Saturday, January 30, 2010

DÉSOLÉ


While I was in Haiti this past week I said désolé often.

In French, désolé means sorry.

When I say I’m sorry to people in America they look at me a little funny and say, “It wasn’t your fault.” But growing up in Africa sorry said it all. When someone was hurt, when someone was melancholy you would simply say sorry.

To say sorry in Liberia is to say, I empathize -- I share your pain -- I hurt because you hurt – you do not hurt alone.

Nobody should have to hurt alone.

In Malawi when someone is in sorrow they are never left alone. When tragedy comes the furniture is taken out of the house so that people can come in. They come and sit on the floor. They sit for hours. No one says anything, your presence says everything, I’m sorry and you are not alone in your sorrow.

I don’t think God meant for us to be alone when life really hurts, that’s why I said désolé so many times in Haiti.

Our English word desolate comes from the French désolé.
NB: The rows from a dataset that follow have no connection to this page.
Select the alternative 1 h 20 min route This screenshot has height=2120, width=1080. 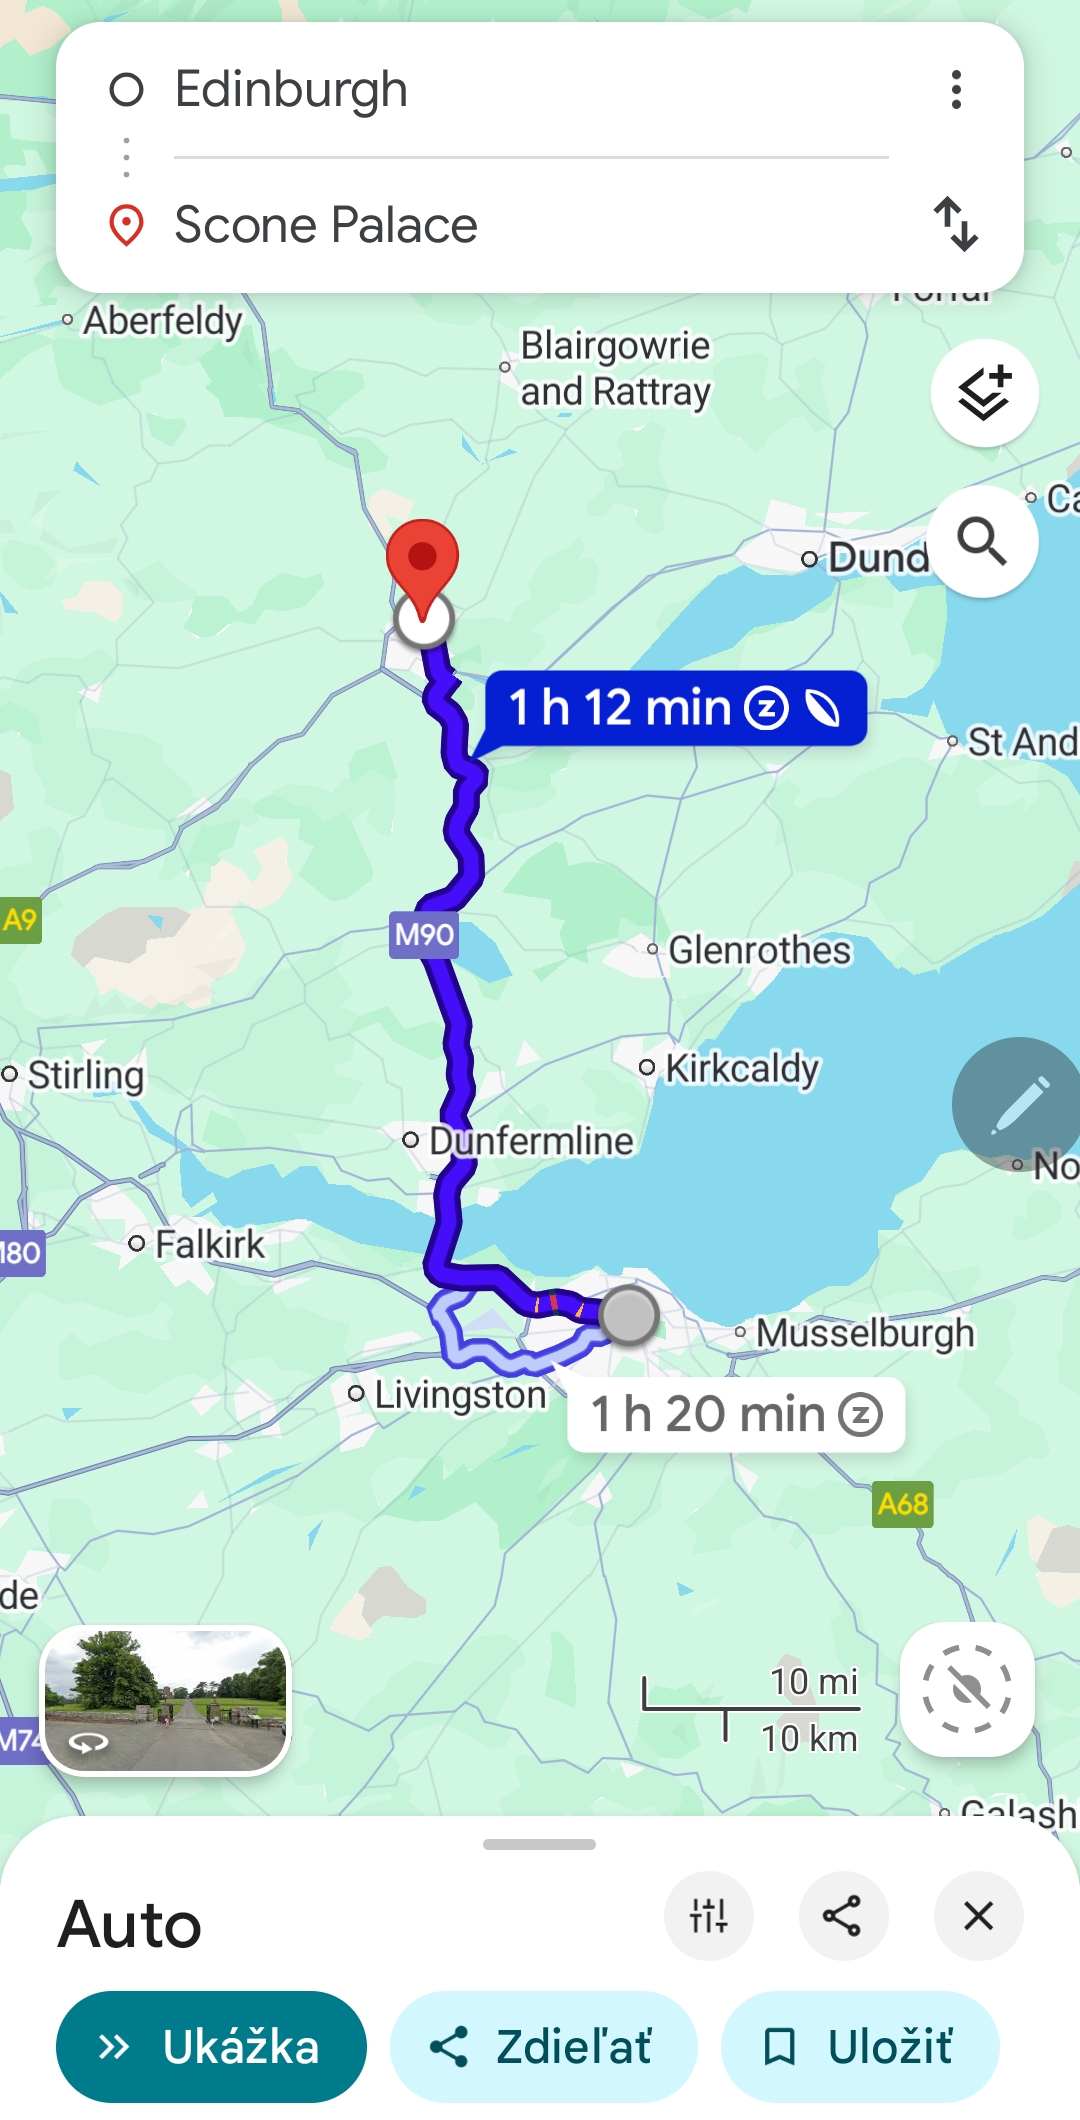[736, 1414]

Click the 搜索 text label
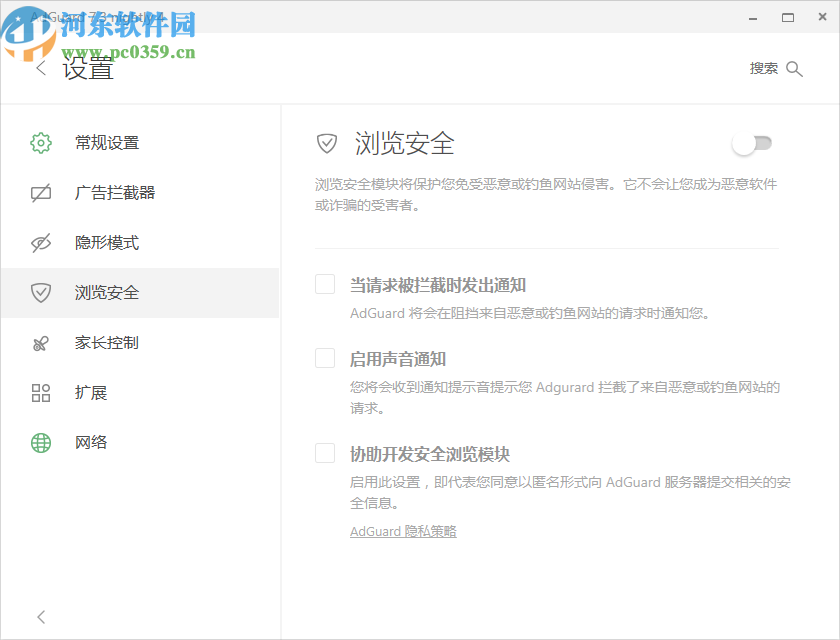[764, 68]
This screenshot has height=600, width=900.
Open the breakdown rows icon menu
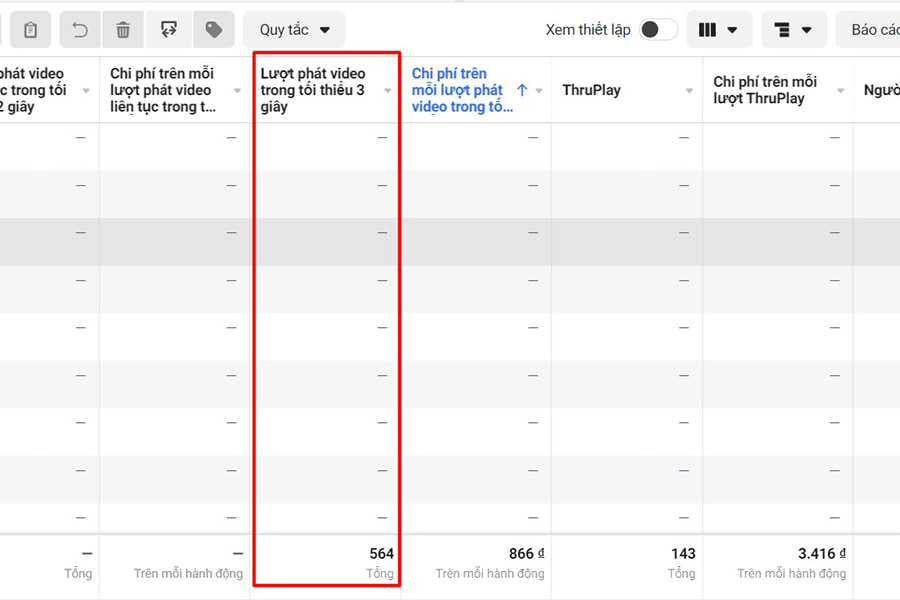(x=793, y=30)
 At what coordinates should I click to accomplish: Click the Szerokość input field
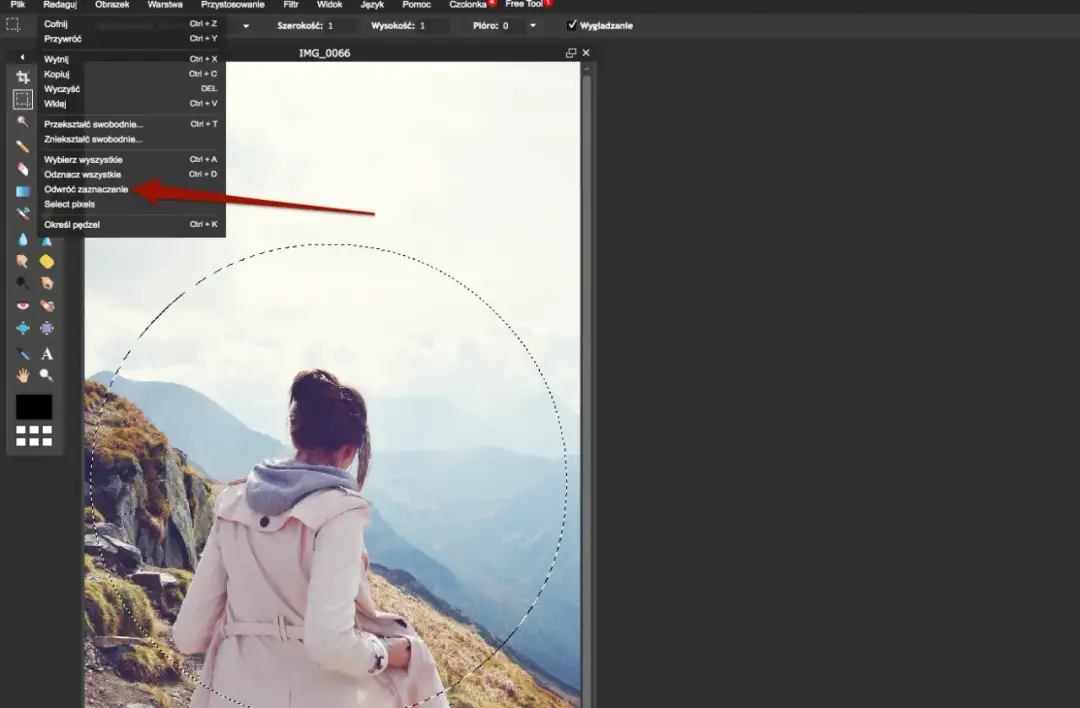point(341,25)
Desolate is a heavy word, we use it when we are deserted, abandoned, alone, or absent of joy. Maybe its most weighted meaning is, devoid of comfort.

That’s why I said désolé in Haiti. I simply wanted the beautiful but hurting people I met to know they were not alone in their pain.
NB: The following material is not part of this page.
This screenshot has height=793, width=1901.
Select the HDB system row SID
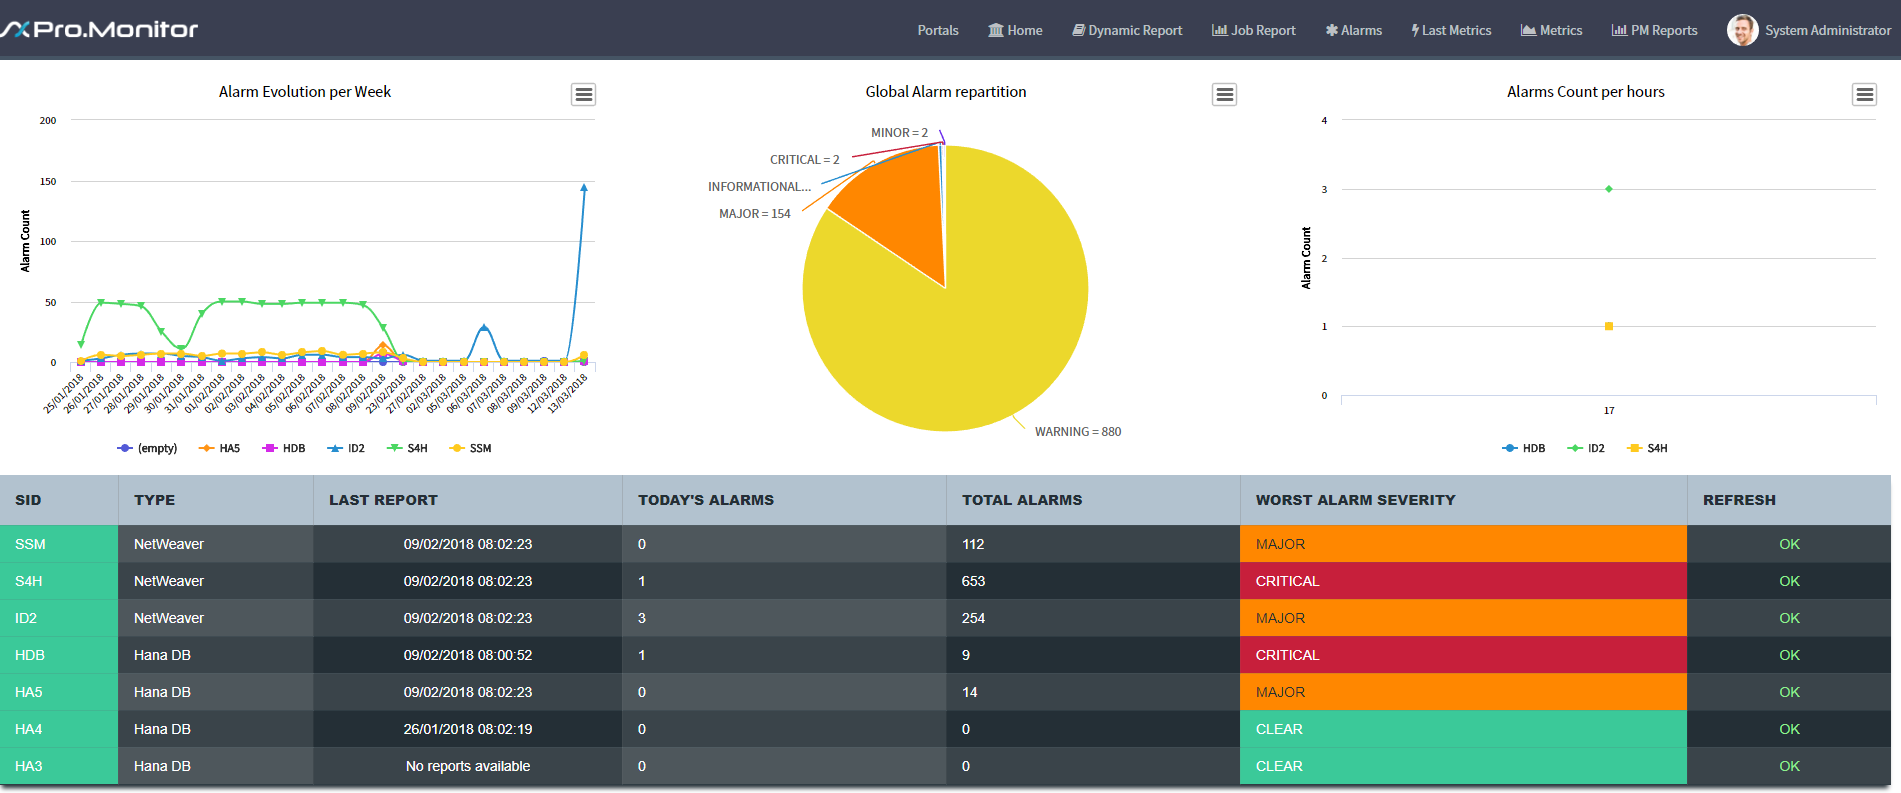click(x=30, y=655)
As our team of doctors and nurses worked at field hospitals (literally on the grass in fields), at clinics, and at orphanages, I first wondered in what ways could I help? I’m a doctor – of philosophy – but that doesn’t help when someone needs a leg set or a wound dressed.

But when I met the Haitian boy Kevin with the amputated leg, without thinking much, the word désolé just came out. Haitians speak French (French Creole), he smiled and said, merci.

Across the dirt road from the orphanage where we delivered food sat a pile of broken concrete that used to be a two-story home. I walked over to see if anyone was in the bed-sheet tent in front of the pile of the rubble. A young woman in her twenties was living there. Her story hurt my heart. She and twenty other family members are sleeping in front of their crumbled home. Some sleep between the crevices in the slabs of concrete. Two of her family are still buried in the rubble.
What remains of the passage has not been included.